▶ **TASK DESCRIPTION**: Please reproduce the data below exactly, from the first line to the last.

▶ **Stored items**:
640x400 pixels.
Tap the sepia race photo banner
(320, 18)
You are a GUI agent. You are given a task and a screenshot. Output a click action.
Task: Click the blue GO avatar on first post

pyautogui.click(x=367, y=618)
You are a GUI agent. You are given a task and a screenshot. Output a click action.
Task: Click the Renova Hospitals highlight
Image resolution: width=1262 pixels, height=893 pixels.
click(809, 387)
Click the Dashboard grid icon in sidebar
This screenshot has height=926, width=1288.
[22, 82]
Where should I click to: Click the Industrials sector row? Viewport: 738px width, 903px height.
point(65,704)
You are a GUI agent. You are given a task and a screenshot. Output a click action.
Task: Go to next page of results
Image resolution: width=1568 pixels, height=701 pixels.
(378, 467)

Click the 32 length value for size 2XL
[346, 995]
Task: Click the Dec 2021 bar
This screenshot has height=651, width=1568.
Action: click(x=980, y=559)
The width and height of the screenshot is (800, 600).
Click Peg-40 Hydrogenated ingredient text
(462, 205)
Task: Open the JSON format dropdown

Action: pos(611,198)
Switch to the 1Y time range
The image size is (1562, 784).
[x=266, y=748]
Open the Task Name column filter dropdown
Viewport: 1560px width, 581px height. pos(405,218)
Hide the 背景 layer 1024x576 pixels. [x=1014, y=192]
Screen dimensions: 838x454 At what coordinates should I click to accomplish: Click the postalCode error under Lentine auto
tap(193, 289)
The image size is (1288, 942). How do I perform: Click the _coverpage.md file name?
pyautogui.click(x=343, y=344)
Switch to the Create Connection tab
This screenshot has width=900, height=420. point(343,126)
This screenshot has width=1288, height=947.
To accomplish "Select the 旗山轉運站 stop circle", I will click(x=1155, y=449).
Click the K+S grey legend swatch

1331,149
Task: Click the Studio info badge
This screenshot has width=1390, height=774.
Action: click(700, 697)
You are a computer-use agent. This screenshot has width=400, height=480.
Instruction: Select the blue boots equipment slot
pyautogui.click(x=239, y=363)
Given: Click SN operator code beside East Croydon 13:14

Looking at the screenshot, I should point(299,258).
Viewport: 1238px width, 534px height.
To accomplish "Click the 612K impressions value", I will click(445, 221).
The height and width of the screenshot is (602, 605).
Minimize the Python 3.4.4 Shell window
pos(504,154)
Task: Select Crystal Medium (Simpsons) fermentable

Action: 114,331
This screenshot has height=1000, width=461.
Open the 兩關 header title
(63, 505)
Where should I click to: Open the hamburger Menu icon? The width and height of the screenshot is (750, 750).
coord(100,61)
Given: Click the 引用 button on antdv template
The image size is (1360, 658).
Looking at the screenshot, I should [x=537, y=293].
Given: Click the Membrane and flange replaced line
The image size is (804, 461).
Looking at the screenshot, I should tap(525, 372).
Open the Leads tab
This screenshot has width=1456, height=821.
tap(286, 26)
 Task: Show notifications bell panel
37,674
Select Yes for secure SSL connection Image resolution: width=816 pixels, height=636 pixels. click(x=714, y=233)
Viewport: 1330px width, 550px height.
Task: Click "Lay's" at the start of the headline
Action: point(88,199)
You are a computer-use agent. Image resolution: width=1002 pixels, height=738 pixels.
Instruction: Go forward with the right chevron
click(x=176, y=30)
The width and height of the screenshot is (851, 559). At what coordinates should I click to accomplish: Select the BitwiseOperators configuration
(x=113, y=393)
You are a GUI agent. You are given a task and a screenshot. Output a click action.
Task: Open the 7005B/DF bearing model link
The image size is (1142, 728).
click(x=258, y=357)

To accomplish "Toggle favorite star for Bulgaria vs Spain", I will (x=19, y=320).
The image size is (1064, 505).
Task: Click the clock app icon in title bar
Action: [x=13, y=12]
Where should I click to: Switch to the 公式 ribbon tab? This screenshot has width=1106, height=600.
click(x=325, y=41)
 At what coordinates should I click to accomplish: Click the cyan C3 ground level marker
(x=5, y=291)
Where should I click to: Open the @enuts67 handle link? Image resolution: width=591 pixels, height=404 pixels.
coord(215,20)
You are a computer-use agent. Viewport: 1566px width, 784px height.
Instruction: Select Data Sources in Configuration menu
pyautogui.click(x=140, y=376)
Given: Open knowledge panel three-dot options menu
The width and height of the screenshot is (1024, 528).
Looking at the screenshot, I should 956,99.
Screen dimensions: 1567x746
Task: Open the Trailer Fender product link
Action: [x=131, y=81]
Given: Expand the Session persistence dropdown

▶ **SOLVED PROBLEM**:
640x400 pixels.
Tap the sepia race photo banner
(320, 18)
You are a GUI agent. You are given a task and a screenshot. Output a click action.
Task: Click the blue GO avatar on first post

pyautogui.click(x=367, y=618)
You are a GUI agent. You are given a task and a screenshot. Output a click action.
Task: Click the Renova Hospitals highlight
Image resolution: width=1262 pixels, height=893 pixels.
click(809, 387)
Click the Dashboard grid icon in sidebar
This screenshot has height=926, width=1288.
[22, 82]
Where should I click to: Click the Industrials sector row? Viewport: 738px width, 903px height.
point(65,704)
You are a GUI agent. You are given a task and a screenshot. Output a click action.
Task: Go to next page of results
Image resolution: width=1568 pixels, height=701 pixels.
(378, 467)

Click the 32 length value for size 2XL
[346, 995]
Task: Click the Dec 2021 bar
This screenshot has height=651, width=1568.
Action: click(x=980, y=559)
The width and height of the screenshot is (800, 600).
Click Peg-40 Hydrogenated ingredient text
(462, 205)
Task: Open the JSON format dropdown

Action: pos(611,198)
Switch to the 1Y time range
The image size is (1562, 784).
[x=266, y=748]
Open the Task Name column filter dropdown
Viewport: 1560px width, 581px height. pos(405,218)
Hide the 背景 layer 1024x576 pixels. [x=1014, y=192]
Screen dimensions: 838x454 At what coordinates should I click to accomplish: Click the postalCode error under Lentine auto
tap(193, 289)
The image size is (1288, 942). How do I perform: Click the _coverpage.md file name?
pyautogui.click(x=343, y=344)
Switch to the Create Connection tab
This screenshot has width=900, height=420. point(343,126)
This screenshot has width=1288, height=947.
To accomplish "Select the 旗山轉運站 stop circle", I will click(x=1155, y=449).
Click the K+S grey legend swatch

1331,149
Task: Click the Studio info badge
This screenshot has width=1390, height=774.
Action: click(700, 697)
You are a computer-use agent. This screenshot has width=400, height=480.
Instruction: Select the blue boots equipment slot
pyautogui.click(x=239, y=363)
Given: Click SN operator code beside East Croydon 13:14

Looking at the screenshot, I should point(299,258).
Viewport: 1238px width, 534px height.
To accomplish "Click the 612K impressions value", I will click(445, 221).
The height and width of the screenshot is (602, 605).
Minimize the Python 3.4.4 Shell window
pos(504,154)
Task: Select Crystal Medium (Simpsons) fermentable

Action: 114,331
This screenshot has height=1000, width=461.
Open the 兩關 header title
(63, 505)
Where should I click to: Open the hamburger Menu icon? The width and height of the screenshot is (750, 750).
coord(100,61)
Given: Click the 引用 button on antdv template
The image size is (1360, 658).
Looking at the screenshot, I should [x=537, y=293].
Given: Click the Membrane and flange replaced line
The image size is (804, 461).
Looking at the screenshot, I should tap(525, 372).
Open the Leads tab
This screenshot has width=1456, height=821.
tap(286, 26)
 Task: Show notifications bell panel
37,674
Select Yes for secure SSL connection Image resolution: width=816 pixels, height=636 pixels. click(x=714, y=233)
Viewport: 1330px width, 550px height.
Task: Click "Lay's" at the start of the headline
Action: point(88,199)
You are a computer-use agent. Image resolution: width=1002 pixels, height=738 pixels.
Instruction: Go forward with the right chevron
click(x=176, y=30)
The width and height of the screenshot is (851, 559). At what coordinates should I click to accomplish: Select the BitwiseOperators configuration
(x=113, y=393)
You are a GUI agent. You are given a task and a screenshot. Output a click action.
Task: Open the 7005B/DF bearing model link
The image size is (1142, 728).
click(x=258, y=357)

To accomplish "Toggle favorite star for Bulgaria vs Spain", I will (x=19, y=320).
The image size is (1064, 505).
Task: Click the clock app icon in title bar
Action: [x=13, y=12]
Where should I click to: Switch to the 公式 ribbon tab? This screenshot has width=1106, height=600.
click(x=325, y=41)
 At what coordinates should I click to accomplish: Click the cyan C3 ground level marker
(x=5, y=291)
Where should I click to: Open the @enuts67 handle link? Image resolution: width=591 pixels, height=404 pixels.
coord(215,20)
You are a computer-use agent. Viewport: 1566px width, 784px height.
Instruction: Select Data Sources in Configuration menu
pyautogui.click(x=140, y=376)
Given: Open knowledge panel three-dot options menu
The width and height of the screenshot is (1024, 528).
Looking at the screenshot, I should 956,99.
Screen dimensions: 1567x746
Task: Open the Trailer Fender product link
Action: [x=131, y=81]
Given: Expand the Session persistence dropdown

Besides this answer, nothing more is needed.